A new strain of ransomware called Memento shows the increasing technical acumen of many malicious actors, neatly demonstrating their ability to change up their tactics on the fly should their initial plans be disrupted.
The Python-coded ransomware was observed by Sophos incident responders, who engaged with a victim earlier this autumn. Memento’s operators gained access to the target network as long ago as April by exploiting an unpatched vulnerability in VMware vSphere.
They then spent several months lying low, using remote desktop protocol (RDP), NMAP network scanner, Advanced Port Scanner and Plink secure shell (SSH) tunneling to connect to the compromised server. Credentials were harvested with Mimikatz.
On 20 October 2021, Memento used the WinRAR tool to compress and exfiltrate the victim’s data via RDP, before deploying the ransomware itself on 23 October. So far, so normal.
But at this point, the cyber criminals hit an issue – their attempt to directly encrypt the victim’s files was blocked by security tools. In response, they shifted tack, retooled Memento and redeployed it.
This time, they copied unencrypted files into a password-protected archive using a renamed free version of WinRAR, before encrypting the password and deleting the original files. They then demanded a $1m bitcoin ransom, although the victim had fortunately kept on top of their security and was able to recover without paying.

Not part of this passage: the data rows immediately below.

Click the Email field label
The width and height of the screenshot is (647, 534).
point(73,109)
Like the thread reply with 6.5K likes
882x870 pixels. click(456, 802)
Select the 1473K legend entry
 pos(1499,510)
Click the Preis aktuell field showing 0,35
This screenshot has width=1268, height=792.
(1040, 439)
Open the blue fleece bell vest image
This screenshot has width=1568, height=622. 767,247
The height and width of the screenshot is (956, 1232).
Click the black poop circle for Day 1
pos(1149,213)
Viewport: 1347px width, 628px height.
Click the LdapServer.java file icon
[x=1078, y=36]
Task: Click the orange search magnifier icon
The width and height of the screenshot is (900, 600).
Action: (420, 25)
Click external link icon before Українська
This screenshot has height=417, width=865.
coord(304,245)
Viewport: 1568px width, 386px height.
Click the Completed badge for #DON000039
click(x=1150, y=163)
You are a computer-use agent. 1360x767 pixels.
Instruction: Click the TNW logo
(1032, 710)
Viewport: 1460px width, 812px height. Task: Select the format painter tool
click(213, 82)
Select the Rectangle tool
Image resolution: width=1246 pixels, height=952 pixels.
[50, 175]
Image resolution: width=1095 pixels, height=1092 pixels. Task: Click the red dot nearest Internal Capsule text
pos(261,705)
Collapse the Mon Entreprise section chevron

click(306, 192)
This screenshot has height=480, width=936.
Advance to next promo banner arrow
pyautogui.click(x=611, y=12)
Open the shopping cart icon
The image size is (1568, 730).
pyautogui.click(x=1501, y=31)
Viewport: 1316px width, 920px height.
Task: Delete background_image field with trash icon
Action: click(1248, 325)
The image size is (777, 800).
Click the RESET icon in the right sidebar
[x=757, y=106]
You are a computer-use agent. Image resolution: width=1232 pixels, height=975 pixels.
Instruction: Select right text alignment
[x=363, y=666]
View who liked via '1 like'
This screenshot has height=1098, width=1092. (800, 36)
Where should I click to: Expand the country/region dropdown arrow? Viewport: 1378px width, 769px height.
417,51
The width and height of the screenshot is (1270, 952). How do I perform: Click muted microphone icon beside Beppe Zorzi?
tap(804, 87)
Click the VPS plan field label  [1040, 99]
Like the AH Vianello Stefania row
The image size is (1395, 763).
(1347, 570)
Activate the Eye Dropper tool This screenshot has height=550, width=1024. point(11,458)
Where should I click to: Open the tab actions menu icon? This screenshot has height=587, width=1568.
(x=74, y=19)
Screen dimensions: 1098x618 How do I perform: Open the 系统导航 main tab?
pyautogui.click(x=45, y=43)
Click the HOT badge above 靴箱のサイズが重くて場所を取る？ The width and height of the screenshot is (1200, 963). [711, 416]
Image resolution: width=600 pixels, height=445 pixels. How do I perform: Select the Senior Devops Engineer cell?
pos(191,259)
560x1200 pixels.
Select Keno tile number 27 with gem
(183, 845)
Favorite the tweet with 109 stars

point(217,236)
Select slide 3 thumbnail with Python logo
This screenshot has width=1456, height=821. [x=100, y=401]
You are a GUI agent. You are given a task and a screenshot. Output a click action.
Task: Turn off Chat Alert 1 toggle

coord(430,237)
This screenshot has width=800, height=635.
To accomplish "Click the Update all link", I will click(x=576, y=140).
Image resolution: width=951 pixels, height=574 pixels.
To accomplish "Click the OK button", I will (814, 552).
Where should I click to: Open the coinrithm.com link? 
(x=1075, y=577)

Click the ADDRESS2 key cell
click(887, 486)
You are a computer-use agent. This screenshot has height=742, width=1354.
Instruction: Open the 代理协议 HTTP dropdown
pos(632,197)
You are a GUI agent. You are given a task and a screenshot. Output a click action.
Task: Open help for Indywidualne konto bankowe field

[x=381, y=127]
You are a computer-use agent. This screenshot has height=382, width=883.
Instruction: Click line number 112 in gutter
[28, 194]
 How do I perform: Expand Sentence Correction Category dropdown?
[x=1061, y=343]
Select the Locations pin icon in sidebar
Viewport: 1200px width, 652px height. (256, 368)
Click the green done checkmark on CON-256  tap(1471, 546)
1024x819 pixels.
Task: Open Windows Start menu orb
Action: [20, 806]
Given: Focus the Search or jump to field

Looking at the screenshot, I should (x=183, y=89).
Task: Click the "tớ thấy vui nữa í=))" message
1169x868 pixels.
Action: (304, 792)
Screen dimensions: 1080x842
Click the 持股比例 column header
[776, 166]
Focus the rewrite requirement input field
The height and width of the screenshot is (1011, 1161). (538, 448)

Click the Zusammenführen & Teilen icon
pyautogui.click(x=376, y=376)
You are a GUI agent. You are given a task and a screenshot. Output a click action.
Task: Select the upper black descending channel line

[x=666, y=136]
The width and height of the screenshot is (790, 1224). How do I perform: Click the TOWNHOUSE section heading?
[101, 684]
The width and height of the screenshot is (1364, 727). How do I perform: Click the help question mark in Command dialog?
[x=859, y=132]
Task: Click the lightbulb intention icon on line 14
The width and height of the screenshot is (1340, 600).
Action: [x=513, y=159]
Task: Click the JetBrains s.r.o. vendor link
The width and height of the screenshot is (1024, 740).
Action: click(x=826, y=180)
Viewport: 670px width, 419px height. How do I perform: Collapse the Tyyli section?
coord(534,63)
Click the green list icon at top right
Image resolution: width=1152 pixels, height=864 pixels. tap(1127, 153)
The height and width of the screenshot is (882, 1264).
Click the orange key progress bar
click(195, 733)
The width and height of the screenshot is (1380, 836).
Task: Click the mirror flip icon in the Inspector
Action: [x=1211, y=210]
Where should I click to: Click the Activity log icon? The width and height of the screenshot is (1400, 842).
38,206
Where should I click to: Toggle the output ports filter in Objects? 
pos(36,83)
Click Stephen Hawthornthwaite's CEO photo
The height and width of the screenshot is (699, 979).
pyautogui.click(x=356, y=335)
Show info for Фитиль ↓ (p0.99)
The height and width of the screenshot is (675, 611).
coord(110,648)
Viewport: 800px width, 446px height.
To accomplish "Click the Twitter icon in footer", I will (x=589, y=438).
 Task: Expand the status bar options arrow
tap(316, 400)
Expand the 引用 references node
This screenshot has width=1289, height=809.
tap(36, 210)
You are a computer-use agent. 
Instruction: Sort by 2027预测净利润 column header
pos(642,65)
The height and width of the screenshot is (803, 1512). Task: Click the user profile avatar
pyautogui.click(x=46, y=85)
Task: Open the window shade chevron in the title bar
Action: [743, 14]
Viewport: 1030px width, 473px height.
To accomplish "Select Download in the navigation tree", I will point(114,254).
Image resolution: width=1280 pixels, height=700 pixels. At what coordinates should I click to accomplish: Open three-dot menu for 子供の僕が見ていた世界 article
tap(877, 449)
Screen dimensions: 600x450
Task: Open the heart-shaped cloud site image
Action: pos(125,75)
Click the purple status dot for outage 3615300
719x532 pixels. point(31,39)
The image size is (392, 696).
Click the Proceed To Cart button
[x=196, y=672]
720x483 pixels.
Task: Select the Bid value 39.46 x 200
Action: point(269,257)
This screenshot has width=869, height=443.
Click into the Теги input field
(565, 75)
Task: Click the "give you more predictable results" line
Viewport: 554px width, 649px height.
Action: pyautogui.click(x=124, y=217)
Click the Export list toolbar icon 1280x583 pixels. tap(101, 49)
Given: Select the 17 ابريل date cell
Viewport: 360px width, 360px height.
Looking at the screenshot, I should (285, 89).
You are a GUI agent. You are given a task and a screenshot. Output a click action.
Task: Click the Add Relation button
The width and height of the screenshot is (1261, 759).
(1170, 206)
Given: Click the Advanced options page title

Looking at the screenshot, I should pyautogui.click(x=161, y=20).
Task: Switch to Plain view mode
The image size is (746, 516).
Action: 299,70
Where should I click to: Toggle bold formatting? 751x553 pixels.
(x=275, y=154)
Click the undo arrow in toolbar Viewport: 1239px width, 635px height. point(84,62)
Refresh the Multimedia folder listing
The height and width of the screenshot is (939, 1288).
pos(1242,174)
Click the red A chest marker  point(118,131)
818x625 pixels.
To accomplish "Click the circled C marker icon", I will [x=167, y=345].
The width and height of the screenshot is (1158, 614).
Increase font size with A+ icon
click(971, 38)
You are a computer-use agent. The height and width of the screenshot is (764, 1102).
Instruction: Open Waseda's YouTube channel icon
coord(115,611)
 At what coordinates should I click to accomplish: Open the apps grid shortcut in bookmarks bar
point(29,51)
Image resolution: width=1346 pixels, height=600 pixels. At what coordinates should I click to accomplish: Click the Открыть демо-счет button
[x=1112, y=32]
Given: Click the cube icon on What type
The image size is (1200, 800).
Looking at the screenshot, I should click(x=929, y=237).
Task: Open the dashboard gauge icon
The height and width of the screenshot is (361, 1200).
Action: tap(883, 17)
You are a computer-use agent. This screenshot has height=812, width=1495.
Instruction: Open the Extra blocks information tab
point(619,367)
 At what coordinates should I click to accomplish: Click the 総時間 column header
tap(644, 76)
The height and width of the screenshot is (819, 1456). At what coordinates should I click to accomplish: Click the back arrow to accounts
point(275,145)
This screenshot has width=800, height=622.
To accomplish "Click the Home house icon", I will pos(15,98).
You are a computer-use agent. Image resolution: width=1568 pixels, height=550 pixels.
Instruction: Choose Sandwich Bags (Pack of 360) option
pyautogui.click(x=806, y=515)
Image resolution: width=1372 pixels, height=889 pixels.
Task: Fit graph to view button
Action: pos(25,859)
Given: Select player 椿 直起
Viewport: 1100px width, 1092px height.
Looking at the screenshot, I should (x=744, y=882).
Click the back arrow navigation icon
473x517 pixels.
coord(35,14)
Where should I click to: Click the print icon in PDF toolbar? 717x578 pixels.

Sean Gallagher, senior threat researcher at Sophos, said the emergence of Memento demonstrates how human-led ransomware attacks are rarely clear-cut and linear, but can quickly evolve to account for specific circumstances.
“Attackers seize opportunities when they find them or make mistakes, and then change tactics ‘on the fly’,” he said. “If they can make it into a target’s network, they won’t want to leave empty-handed. The Memento attack is a good example of this, and it serves as a critical reminder to use defence-in-depth security.
“Being able to detect ransomware and attempted encryption is vital, but it is also important to have security technologies that can alert IT managers to other, unexpected, activity, such as lateral movement.”
The incident also holds other lessons for defenders – again highlighting the usefulness of the defence-in-depth mindset, and of timely patching – because at the same time as the operators of Memento were getting to work, two other attackers compromised the vSphere server on multiple occasions.
The first attacker installed an XMR cryptominer on 18 May, and the other installed an XMRig cryptominer on 8 Septembet, then again on 3 October.
“We’ve seen this repeatedly – when internet-facing vulnerabilities become public and go unpatched, multiple attackers will quickly exploit them,” said Gallagher. “The longer vulnerabilities go unmitigated, the more attackers they attract.
“Cyber criminals are continuously scanning the internet for vulnerable online entry points, and they don’t wait in line when they find one. Being breached by multiple attackers compounds disruption and recovery time for victims. It also makes it harder for forensic investigations to unpick and resolve who did what, which is important intelligence for threat responders to collect to help organisations prevent additional repeat attacks.”